CA Single Sign On Secure Proxy Server (SiteMinder)CA Single Sign On SOA Security Manager (SiteMinder)CA Single Sign-OnCA Single Sign On Agents (SiteMinder)SITEMINDER
Issue/Introduction
How does the ACO parameter customipheader works?
What is the expected behavior among these 4 configurations of that parameter:
When there's no header;
When the header is set to one value;
When the header is set with 2 values;
When the header is set with n > 2 values.
Resolution
By default, the Web Agent obtains the requesting client's IP address from the Web Server variable REMOTE_ADDR (Remote Address) that the Web Server sets for a particular request.

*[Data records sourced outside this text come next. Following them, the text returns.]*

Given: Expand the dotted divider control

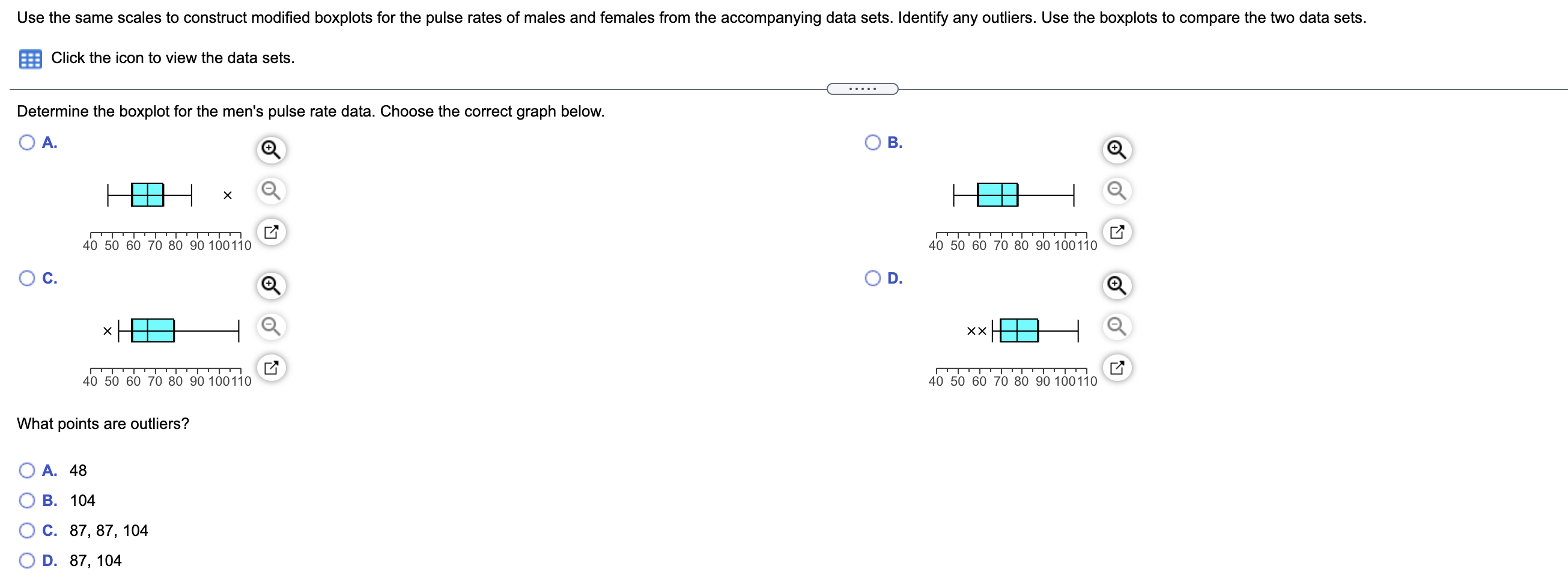Looking at the screenshot, I should [862, 88].
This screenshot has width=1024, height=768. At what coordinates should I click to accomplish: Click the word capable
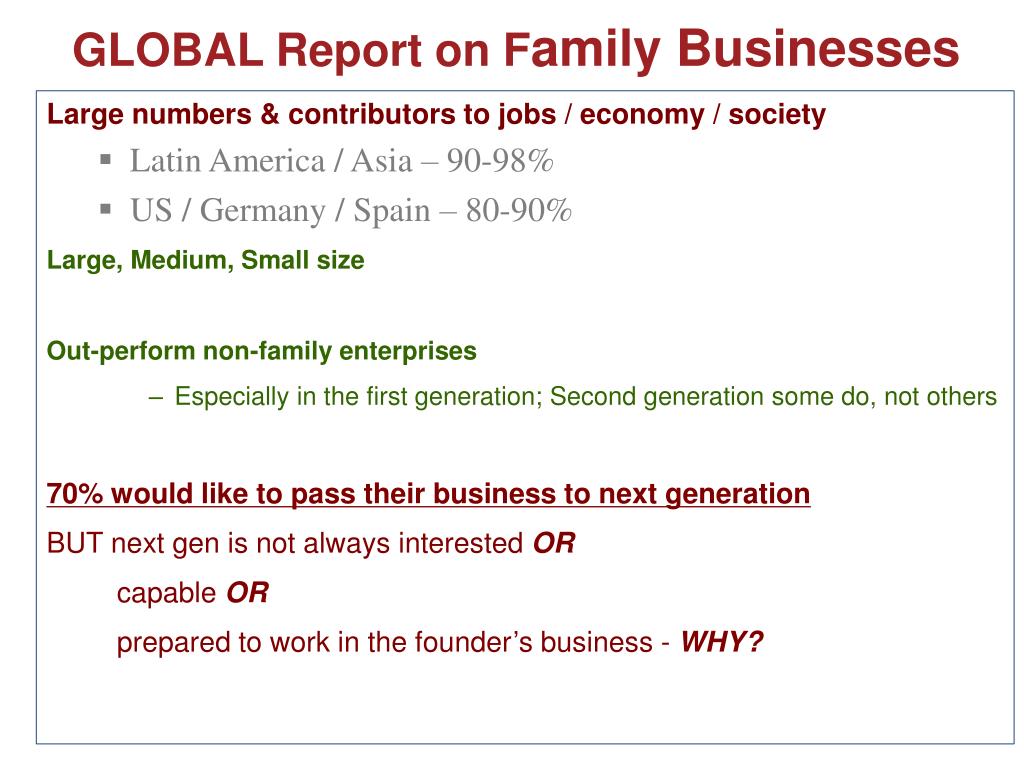click(x=166, y=594)
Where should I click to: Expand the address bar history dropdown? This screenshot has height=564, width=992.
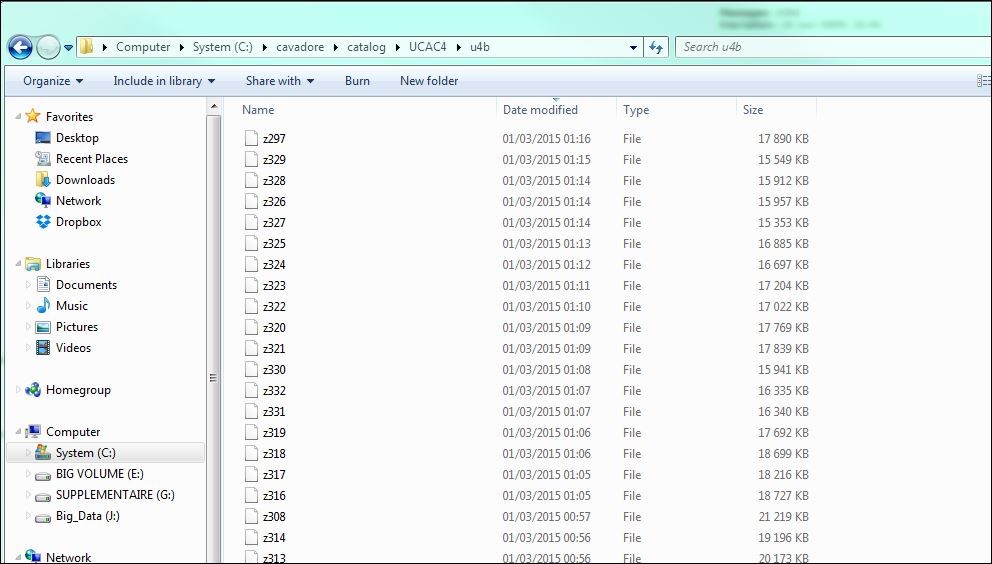pos(633,47)
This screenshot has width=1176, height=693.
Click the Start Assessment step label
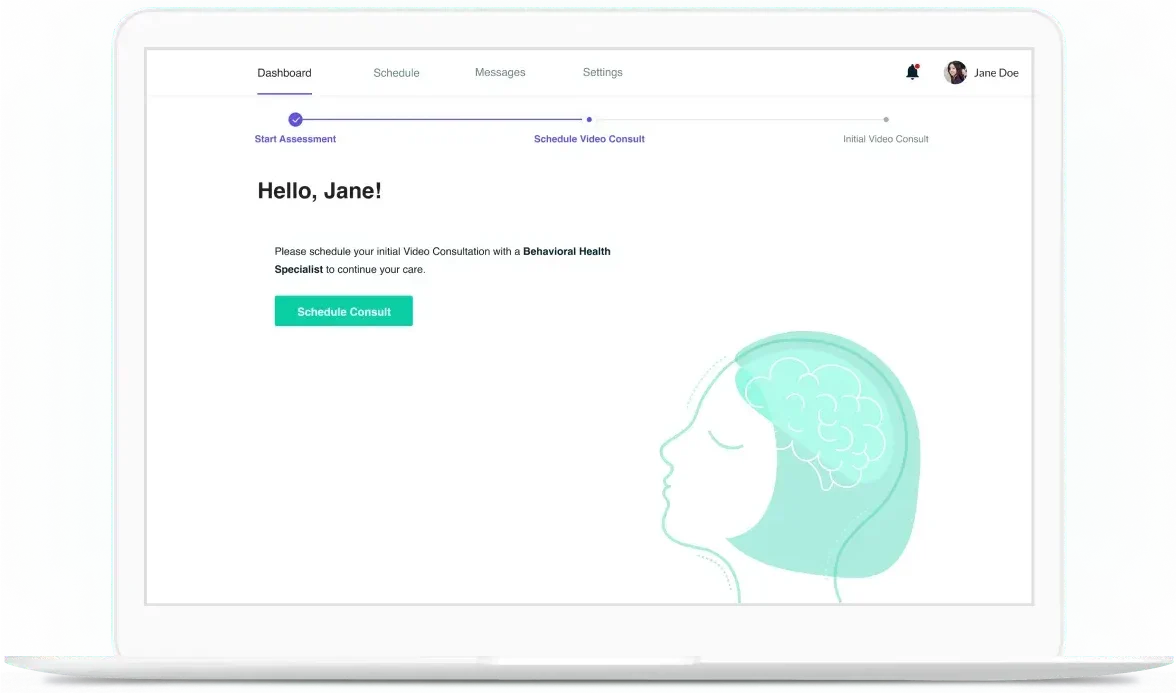(295, 139)
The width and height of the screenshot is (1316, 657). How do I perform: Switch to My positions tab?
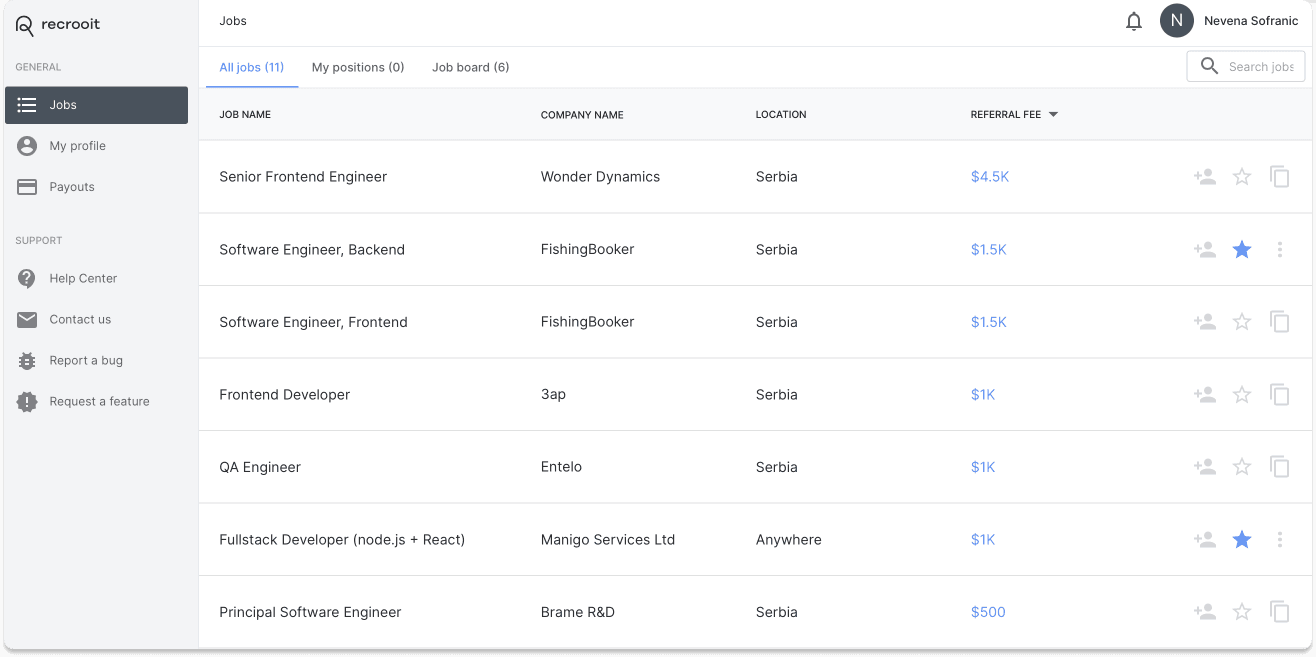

The Web Agent stores the client's IP address as the value in the SMSESSION cookie.
The Web Agent only accepts 1 single value motivated by security concerns.
CustomIPHeader accepts a single value, because security attacks are possible if SiteMinder would allow multiple values:
Sample of an attack:
"<user1>" logs into SiteMinder with IP 10.0.0.1;
"<user2>" has IP 192.168.1.1;
"<user2>" captures "<user1>'s" SiteMinder credential and learns its IP;
"<user2>" configures his browser to send "<user1>'s" cookie along with the header "x-forwarded-for: 10.0.0.1";
"<user2>" issues a request to MyHR, ENET, or Authoria;
Proxy modifies the XFF(X-Forwarded-For) header to be "10.0.0.1,192.168.1.1";
The Web Agent runs the IP check;
The credential contains IP 10.0.0.1;
The REMOTE_ADDR is a Proxy, so XFF will be used;
The first 15 characters of XFF are 10.0.0.1;
IP check passes because 10.0.0.1 = 10.0.0.1;
"<user2>" is interactively logged into ACS applications as "<user1>".